> _Work to be completed_: Start at the line in the entries below that contains "Add a condition after the user id row", stop at the line that contains "This screenshot has width=1568, height=784.", and output exactly the lines in that span, both ends included.

> _Supplied records_:
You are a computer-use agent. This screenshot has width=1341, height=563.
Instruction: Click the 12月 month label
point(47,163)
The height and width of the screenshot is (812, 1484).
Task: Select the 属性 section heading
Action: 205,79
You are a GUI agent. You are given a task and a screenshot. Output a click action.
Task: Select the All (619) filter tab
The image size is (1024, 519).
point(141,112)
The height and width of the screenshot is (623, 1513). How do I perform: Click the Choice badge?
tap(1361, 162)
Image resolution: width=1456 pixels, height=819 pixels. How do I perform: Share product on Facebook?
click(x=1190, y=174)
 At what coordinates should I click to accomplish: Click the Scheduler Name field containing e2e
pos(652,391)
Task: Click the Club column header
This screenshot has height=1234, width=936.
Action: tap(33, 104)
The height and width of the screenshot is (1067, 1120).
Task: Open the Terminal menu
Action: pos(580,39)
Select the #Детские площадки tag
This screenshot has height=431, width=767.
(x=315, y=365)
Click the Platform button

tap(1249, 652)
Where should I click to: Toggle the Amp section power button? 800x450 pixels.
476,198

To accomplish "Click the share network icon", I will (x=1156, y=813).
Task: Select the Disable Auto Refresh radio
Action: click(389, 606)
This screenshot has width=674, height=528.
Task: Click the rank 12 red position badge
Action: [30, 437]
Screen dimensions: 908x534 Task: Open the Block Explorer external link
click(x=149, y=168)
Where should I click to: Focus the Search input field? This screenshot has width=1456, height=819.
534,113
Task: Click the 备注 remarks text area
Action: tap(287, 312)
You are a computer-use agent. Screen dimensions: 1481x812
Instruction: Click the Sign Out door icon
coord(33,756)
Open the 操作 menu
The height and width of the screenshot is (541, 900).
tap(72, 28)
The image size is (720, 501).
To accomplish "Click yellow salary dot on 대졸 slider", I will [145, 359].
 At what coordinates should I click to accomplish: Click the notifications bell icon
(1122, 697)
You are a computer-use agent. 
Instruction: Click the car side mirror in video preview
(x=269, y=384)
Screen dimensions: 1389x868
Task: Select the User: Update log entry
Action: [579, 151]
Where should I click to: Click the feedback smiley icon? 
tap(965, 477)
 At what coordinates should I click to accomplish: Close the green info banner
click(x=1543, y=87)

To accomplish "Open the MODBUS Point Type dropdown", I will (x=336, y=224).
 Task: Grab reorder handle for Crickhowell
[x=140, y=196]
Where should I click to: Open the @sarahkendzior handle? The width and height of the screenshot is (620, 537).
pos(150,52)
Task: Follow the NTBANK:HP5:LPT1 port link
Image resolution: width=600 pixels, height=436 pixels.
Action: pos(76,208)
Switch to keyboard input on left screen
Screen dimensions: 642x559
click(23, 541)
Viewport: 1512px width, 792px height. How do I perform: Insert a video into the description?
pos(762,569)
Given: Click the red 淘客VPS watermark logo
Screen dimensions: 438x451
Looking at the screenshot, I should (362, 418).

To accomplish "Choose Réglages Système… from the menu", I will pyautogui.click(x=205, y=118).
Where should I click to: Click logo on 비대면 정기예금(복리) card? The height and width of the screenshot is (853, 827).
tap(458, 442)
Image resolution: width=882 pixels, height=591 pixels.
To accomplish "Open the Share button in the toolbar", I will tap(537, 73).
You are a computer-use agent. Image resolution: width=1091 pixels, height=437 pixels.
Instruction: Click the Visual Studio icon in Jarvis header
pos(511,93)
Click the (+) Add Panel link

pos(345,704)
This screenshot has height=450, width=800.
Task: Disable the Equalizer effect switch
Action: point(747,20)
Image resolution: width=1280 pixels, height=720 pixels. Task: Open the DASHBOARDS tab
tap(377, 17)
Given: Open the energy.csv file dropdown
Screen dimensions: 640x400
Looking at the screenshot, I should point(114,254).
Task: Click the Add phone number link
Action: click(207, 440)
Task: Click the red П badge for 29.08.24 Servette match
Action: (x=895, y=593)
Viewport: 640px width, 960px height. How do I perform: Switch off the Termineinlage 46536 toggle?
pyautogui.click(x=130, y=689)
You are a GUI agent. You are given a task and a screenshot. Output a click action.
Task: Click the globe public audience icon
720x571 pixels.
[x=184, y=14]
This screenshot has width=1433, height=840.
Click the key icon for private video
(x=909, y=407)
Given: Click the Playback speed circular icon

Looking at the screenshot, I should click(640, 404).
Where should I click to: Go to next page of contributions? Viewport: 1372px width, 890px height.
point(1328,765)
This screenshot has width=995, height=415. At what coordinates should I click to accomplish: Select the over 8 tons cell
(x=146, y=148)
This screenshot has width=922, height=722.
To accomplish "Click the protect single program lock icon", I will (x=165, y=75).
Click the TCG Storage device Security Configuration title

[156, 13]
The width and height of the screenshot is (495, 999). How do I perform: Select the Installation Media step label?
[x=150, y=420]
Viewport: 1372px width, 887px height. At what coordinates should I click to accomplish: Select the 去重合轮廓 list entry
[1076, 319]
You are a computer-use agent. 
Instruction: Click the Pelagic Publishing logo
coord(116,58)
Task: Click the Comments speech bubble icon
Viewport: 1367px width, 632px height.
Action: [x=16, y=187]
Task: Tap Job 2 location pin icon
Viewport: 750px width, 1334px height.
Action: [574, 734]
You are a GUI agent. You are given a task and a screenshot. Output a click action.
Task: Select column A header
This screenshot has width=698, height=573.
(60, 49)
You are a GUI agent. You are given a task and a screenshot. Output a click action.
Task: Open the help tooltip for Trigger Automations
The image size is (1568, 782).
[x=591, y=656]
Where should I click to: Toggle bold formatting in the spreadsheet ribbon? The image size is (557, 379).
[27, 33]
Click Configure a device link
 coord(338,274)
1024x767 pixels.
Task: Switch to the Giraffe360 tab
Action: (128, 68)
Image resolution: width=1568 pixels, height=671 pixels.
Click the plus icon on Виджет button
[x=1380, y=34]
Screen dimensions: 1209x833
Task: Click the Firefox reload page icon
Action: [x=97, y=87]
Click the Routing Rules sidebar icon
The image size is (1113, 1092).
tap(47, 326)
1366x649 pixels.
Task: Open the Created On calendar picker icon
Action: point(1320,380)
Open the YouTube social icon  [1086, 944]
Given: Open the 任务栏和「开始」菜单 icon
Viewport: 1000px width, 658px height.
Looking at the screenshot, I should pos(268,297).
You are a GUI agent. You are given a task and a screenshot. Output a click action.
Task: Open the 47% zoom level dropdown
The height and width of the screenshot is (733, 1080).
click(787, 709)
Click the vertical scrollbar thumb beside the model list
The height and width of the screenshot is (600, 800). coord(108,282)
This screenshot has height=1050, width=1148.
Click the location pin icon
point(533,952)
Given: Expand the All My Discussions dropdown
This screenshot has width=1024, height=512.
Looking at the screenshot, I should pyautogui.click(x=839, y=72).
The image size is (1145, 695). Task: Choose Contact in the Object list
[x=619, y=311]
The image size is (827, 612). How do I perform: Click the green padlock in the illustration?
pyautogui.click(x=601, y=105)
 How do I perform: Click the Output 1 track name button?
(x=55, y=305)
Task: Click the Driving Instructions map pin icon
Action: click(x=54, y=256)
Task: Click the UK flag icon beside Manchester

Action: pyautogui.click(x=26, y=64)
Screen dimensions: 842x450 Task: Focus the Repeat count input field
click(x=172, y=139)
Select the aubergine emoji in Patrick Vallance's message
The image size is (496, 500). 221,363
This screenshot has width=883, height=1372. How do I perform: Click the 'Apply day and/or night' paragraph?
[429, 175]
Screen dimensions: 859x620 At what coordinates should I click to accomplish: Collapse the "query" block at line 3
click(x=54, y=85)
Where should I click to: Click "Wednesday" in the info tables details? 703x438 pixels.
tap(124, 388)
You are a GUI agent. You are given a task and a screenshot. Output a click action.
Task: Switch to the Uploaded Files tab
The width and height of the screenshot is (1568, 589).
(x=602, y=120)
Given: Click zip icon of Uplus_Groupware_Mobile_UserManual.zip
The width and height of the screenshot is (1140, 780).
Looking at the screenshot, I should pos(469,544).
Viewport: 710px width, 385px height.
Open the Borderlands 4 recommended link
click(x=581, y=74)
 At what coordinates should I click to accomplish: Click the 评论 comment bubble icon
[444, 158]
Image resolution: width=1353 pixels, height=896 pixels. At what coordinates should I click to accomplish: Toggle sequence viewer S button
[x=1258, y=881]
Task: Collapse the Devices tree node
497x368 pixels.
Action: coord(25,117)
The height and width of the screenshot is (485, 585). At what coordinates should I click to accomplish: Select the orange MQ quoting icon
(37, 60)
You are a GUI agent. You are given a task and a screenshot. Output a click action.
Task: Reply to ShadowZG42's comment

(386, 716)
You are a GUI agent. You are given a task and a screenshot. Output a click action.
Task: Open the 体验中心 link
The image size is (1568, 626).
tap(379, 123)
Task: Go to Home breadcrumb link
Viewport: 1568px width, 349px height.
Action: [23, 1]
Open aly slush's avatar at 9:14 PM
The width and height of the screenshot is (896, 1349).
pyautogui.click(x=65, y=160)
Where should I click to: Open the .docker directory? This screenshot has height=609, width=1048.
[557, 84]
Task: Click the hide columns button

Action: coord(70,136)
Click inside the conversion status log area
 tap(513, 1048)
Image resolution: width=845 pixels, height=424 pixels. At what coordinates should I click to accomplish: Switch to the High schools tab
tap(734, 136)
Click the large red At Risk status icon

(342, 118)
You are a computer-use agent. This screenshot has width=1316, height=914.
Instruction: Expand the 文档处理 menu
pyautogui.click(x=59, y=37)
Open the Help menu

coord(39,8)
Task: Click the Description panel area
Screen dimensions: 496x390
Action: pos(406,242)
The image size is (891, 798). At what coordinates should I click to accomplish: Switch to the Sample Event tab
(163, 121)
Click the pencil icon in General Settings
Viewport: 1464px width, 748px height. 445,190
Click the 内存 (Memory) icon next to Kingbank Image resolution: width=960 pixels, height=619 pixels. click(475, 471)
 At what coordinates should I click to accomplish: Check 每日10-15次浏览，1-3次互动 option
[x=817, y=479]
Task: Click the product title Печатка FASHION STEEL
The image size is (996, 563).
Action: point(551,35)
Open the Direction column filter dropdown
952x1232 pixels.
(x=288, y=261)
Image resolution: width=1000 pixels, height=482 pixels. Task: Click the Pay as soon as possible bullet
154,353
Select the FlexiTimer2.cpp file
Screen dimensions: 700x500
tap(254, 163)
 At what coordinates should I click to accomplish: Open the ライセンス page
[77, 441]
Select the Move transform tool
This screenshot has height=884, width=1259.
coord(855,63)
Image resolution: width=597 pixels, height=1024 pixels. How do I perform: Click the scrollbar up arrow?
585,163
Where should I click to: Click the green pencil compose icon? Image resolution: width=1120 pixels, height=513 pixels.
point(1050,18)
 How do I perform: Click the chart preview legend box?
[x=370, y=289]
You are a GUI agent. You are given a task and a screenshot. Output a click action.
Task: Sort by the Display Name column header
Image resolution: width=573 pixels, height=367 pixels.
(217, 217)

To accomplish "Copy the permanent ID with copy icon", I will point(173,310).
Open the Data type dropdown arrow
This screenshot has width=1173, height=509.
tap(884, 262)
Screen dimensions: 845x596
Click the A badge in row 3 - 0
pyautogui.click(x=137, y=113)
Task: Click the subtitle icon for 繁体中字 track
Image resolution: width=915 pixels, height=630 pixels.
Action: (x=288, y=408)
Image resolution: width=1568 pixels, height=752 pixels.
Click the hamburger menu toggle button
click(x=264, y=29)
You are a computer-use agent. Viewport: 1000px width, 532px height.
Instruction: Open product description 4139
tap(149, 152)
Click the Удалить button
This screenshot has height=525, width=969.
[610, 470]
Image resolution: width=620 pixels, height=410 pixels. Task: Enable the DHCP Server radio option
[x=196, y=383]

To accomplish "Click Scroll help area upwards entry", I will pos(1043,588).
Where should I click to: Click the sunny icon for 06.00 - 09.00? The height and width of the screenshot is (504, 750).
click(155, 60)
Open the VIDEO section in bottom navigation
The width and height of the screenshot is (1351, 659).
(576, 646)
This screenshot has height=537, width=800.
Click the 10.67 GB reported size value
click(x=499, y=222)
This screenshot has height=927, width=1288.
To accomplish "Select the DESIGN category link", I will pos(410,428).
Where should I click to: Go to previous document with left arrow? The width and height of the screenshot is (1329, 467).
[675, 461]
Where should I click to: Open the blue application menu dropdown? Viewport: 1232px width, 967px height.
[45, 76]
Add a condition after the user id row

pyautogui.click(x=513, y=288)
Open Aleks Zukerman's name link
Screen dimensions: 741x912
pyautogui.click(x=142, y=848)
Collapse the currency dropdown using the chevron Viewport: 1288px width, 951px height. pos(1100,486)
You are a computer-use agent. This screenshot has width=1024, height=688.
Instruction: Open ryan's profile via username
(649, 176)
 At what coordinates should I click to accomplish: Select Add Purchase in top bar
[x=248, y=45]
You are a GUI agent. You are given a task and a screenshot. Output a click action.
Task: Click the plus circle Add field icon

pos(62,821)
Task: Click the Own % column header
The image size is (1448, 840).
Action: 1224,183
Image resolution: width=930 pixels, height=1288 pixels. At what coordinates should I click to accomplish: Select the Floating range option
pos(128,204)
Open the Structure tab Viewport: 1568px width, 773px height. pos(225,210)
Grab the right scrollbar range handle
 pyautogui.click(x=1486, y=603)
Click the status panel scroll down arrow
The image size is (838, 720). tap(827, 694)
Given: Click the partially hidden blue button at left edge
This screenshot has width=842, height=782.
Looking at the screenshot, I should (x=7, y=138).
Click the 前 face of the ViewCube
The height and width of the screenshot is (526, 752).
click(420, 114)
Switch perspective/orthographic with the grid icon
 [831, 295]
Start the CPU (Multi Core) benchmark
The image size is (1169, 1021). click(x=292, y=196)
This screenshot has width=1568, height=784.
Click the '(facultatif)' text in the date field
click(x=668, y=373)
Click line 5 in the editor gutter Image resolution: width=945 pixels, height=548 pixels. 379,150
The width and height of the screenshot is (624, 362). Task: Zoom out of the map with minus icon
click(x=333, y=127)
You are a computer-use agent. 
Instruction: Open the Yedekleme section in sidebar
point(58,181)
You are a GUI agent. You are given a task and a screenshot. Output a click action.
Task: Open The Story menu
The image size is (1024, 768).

> _Task answer_:
Add a condition after the user id row

pyautogui.click(x=513, y=288)
Open Aleks Zukerman's name link
Screen dimensions: 741x912
pyautogui.click(x=142, y=848)
Collapse the currency dropdown using the chevron Viewport: 1288px width, 951px height. pos(1100,486)
You are a computer-use agent. This screenshot has width=1024, height=688.
Instruction: Open ryan's profile via username
(649, 176)
 At what coordinates should I click to accomplish: Select Add Purchase in top bar
[x=248, y=45]
You are a GUI agent. You are given a task and a screenshot. Output a click action.
Task: Click the plus circle Add field icon

pos(62,821)
Task: Click the Own % column header
The image size is (1448, 840).
Action: 1224,183
Image resolution: width=930 pixels, height=1288 pixels. At what coordinates should I click to accomplish: Select the Floating range option
pos(128,204)
Open the Structure tab Viewport: 1568px width, 773px height. pos(225,210)
Grab the right scrollbar range handle
 pyautogui.click(x=1486, y=603)
Click the status panel scroll down arrow
The image size is (838, 720). tap(827, 694)
Given: Click the partially hidden blue button at left edge
This screenshot has width=842, height=782.
Looking at the screenshot, I should (x=7, y=138).
Click the 前 face of the ViewCube
The height and width of the screenshot is (526, 752).
click(420, 114)
Switch perspective/orthographic with the grid icon
 [831, 295]
Start the CPU (Multi Core) benchmark
The image size is (1169, 1021). click(x=292, y=196)
This screenshot has width=1568, height=784.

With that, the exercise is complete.